Schlenker, Philippe. 2010. "Quantifiers and Variables: Insights
from Sign Language (ASL and LSF)"
[non-technical discussion of donkey anaphora and sign language]
Note: Several important
details (including many ASL and LSF examples) are found in the Appendix.
Abstract: In standard logical
systems, quantifiers and variables are essential to express complex
relations among objects. Natural language has expressions that have an
analogous function: some noun phrases play the role of quantifiers
(e.g. every man), and some pronouns play the role of variables (e.g.
him, as in Every man likes people who admire him). Since the 1980’s,
there has been a vibrant debate in linguistics about the way in which
pronouns come to depend on their antecedents. According to one view,
natural language is governed by a ‘dynamic’ logic which allows for
dependencies that are far more flexible than those of standard logic.

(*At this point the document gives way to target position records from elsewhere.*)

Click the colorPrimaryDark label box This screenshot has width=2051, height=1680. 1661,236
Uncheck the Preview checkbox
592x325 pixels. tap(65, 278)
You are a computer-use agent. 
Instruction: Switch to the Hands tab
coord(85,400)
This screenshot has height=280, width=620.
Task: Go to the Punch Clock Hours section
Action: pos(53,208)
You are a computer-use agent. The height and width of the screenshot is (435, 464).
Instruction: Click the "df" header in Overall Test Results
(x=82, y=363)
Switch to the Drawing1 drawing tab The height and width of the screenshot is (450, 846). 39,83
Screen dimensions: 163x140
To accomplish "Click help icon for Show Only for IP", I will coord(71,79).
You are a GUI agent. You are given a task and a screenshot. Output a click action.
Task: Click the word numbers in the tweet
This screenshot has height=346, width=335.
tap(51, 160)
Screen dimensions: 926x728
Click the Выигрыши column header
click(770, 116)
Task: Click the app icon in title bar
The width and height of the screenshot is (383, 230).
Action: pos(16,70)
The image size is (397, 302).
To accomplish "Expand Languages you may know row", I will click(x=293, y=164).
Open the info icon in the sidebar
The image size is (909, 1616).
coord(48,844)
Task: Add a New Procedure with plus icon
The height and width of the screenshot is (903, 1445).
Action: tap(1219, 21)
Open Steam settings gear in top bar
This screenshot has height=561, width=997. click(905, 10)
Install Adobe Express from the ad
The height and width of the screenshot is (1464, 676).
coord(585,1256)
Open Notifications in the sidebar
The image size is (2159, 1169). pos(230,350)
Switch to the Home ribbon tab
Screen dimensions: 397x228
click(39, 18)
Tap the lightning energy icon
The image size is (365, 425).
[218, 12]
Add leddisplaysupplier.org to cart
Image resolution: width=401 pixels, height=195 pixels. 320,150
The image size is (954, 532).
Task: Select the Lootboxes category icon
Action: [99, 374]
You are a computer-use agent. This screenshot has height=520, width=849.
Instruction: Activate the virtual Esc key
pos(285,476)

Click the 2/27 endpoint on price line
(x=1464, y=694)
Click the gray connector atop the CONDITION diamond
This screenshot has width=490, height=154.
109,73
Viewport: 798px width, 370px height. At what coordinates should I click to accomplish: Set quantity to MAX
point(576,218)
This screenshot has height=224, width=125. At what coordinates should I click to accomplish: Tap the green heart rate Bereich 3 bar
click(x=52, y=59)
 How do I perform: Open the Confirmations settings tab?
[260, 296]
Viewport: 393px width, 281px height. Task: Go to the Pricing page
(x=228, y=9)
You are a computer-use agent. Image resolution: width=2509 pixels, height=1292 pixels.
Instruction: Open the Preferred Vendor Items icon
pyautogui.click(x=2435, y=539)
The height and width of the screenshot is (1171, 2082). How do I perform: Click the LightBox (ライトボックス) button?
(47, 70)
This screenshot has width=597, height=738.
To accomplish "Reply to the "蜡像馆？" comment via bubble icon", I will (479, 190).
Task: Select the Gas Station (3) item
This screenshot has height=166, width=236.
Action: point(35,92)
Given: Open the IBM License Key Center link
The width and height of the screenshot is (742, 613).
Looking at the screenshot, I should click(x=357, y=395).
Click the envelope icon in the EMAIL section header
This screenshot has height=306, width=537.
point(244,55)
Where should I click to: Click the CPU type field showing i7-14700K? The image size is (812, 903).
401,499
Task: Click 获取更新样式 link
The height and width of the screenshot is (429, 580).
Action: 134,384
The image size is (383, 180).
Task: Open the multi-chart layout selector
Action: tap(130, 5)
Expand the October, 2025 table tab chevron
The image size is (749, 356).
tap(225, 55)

According to a competing view, traditional logic does not have to be
revised to be applied to natural language. While the debate centers
around the formal links that connect pronouns to their antecedents,
these links are not overtly expressed in spoken language, and the
debate has remained open. In sign language, by contrast, pronouns can
literally ‘point’ towards their antecedents. We argue that in crucial
cases the formal connections postulated by the dynamic view are
morphologically realized in American and French Sign Language, and we
discuss consequences of this finding for the characterization of the
logic that underlies sign and spoken language.